Mereka memperkirakan “kematian yang meluas” tanpa adanya tindakan segera. Peringatan tersebut, yang masih belum mencapai deklarasi kelaparan resmi, menyusul kerisauan atas gambar anak-anak kurus di Gaza dan laporan puluhan kematian terkait kelaparan setelah hampir 22 bulan perang.
Tekanan internasional membuat Israel pada akhir pekan mengumumkan langkah-langkahnya, termasuk jeda kemanusiaan setiap hari dalam pertempuran di beberapa bagian Gaza dan pengiriman bantuan dari udara.
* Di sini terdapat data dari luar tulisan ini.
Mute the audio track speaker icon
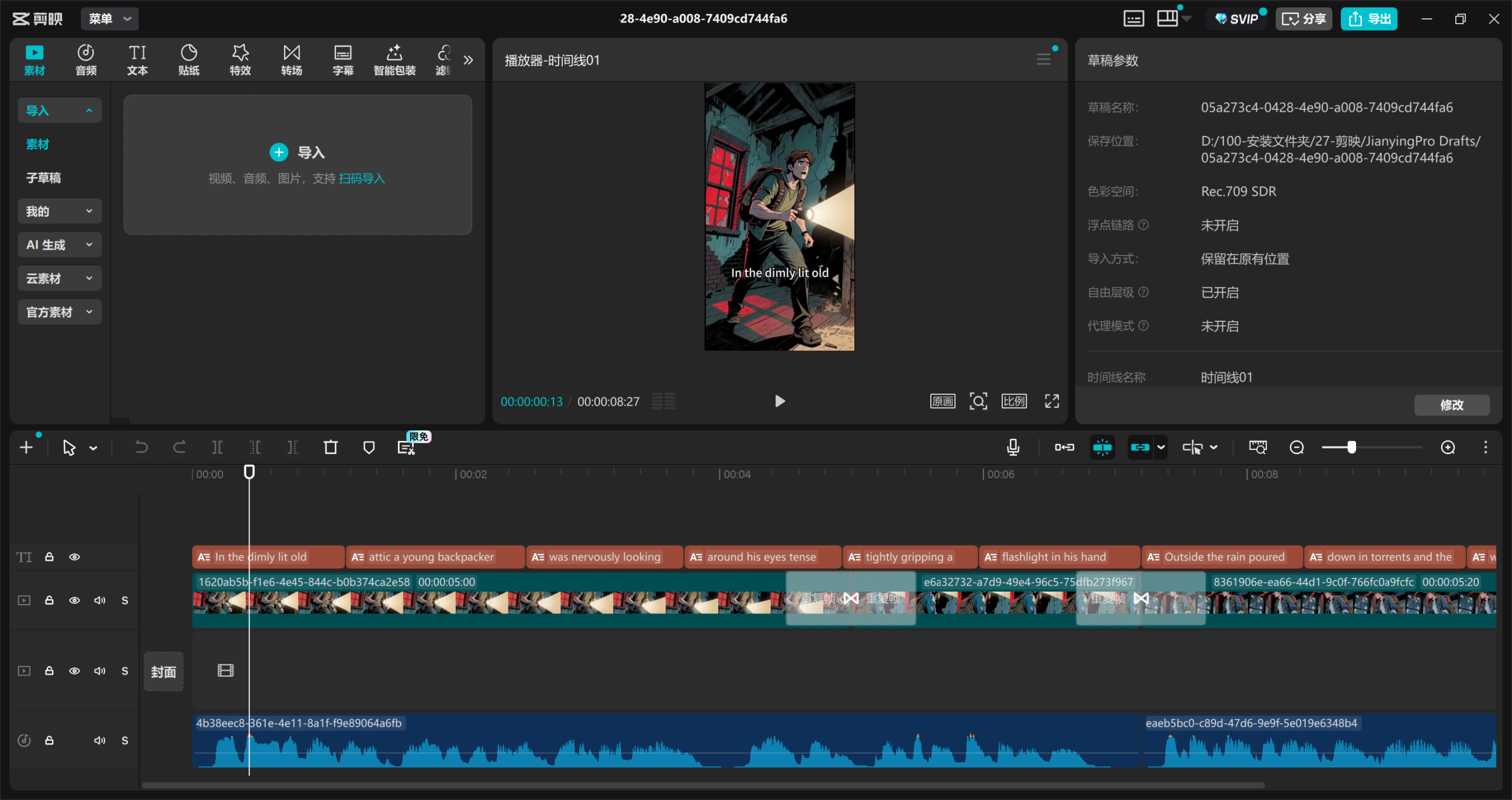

Perserikatan Bangsa-Bangsa dan Palestina di lapangan mengatakan tidak banyak perubahan yang terjadi, dan massa yang putus asa terus membanjiri dan menurunkan truk-truk pengiriman sebelum mereka dapat mencapai tujuan mereka.
Klasifikasi Fase Ketahanan Pangan Terpadu (Integrated Food Security Phase Classification/IPC), mengatakan Gaza berada di ambang kelaparan selama dua tahun, namun perkembangan terakhir telah “secara dramatis memperburuk” situasi, termasuk “blokade yang semakin ketat” oleh Israel.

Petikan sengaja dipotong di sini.